Dr Patel on the Evolving Use of Neoadjuvant PD-1 Inhibitors in CSCC


Vishal Patel, MD, FAAD, FACMS, discusses the evolving use of neoadjuvant and adjuvant PD-1 inhibition in cutaneous squamous cell carcinoma.

Vishal Patel, MD, FAAD, FACMS, associate professor, Dermatology, George Washington (GW) School of Medicine & Health Sciences; director, Cutaneous Oncology Program, GW Cancer Center, discusses the evolving use of PD-1 inhibitors for patients with cutaneous squamous cell carcinoma (CSCC) in the neoadjuvant and adjuvant setting.

The use of PD-1 inhibition for patients with non-melanoma skin cancers such as CSCC has evolved significantly, taking cues from successful strategies in melanoma, Patel begins. These data have shown that patients with certain risk factors achieve better responses when treated with anti–PD-1 therapy earlier on in the disease course, he states. Initially, PD-1 therapy was used in cases of advanced, unresectable, metastatic disease. However, recent trials have explored the efficacy of this approach in earlier stages of disease, such as lymph node disease that is surgically resectable or primary tumors without distant metastases or lymph node metastases, Patel explains.

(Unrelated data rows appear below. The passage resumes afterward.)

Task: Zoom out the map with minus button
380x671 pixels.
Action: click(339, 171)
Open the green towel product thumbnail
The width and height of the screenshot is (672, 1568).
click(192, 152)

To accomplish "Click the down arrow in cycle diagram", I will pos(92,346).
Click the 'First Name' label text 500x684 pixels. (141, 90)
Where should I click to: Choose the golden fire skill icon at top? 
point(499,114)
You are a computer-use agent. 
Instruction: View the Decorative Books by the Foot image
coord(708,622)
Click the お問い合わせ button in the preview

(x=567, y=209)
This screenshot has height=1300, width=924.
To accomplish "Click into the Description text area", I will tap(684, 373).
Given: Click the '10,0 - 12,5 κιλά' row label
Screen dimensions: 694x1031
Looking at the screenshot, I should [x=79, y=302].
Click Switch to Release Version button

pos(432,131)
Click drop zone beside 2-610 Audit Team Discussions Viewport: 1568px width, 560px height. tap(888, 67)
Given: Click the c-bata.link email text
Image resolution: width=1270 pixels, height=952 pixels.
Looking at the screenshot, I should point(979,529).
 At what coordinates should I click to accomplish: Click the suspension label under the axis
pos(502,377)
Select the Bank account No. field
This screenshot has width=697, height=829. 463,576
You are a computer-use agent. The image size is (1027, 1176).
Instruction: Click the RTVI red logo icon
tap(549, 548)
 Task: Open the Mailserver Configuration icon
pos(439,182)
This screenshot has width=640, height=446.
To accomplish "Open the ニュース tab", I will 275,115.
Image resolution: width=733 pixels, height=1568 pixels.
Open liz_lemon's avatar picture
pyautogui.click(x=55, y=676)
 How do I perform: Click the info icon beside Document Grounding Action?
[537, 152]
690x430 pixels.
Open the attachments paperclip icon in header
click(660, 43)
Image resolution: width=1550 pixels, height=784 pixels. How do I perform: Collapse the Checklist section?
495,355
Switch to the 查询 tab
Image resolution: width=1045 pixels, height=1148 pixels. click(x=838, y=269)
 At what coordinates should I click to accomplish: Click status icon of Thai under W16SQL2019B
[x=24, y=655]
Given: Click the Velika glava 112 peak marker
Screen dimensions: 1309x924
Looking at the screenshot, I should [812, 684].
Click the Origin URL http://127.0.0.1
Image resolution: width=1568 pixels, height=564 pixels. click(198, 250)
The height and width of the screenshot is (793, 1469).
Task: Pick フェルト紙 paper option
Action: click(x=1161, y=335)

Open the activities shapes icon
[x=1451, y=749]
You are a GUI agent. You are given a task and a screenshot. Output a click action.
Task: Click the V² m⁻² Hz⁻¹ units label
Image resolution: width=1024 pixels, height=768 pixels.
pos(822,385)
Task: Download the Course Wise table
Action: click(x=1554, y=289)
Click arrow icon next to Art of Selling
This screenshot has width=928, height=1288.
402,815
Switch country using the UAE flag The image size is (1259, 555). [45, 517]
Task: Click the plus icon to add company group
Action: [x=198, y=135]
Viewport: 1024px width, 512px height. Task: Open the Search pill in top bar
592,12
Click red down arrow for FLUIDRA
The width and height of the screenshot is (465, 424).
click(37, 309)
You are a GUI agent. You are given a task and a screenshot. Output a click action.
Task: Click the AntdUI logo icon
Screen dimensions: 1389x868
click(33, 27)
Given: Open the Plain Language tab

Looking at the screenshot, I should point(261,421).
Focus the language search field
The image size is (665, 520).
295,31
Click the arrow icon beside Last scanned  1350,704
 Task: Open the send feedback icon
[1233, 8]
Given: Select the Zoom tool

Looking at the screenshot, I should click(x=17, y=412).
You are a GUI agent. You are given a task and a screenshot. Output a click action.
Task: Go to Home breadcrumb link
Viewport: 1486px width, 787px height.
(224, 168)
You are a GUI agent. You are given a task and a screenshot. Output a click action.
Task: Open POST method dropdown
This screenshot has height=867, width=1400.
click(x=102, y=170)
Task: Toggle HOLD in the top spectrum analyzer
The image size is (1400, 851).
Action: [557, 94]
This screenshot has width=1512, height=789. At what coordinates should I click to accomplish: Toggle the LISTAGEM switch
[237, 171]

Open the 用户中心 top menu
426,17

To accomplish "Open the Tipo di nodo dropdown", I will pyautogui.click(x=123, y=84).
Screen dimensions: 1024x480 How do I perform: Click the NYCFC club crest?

Trials evaluating PD-1 inhibitors in CSCC such as cemiplimab (Libtayo) alone or in combinations in the neoadjuvant space have demonstrated robust response rates and complete tumor responses, Patel reports. Although surgery remains integral to management strategies in this space, the efficacy of neoadjuvant PD-1 inhibition is changing the landscape by potentially reducing the extent of treatment needed for long-term cures after initial systemic immunotherapy followed by surgery. These outcomes have been observed across the spectrum of melanoma and non-melanoma skin cancers, and clinical trials are planned to expand these approaches into the basal cell carcinoma space, Patel says.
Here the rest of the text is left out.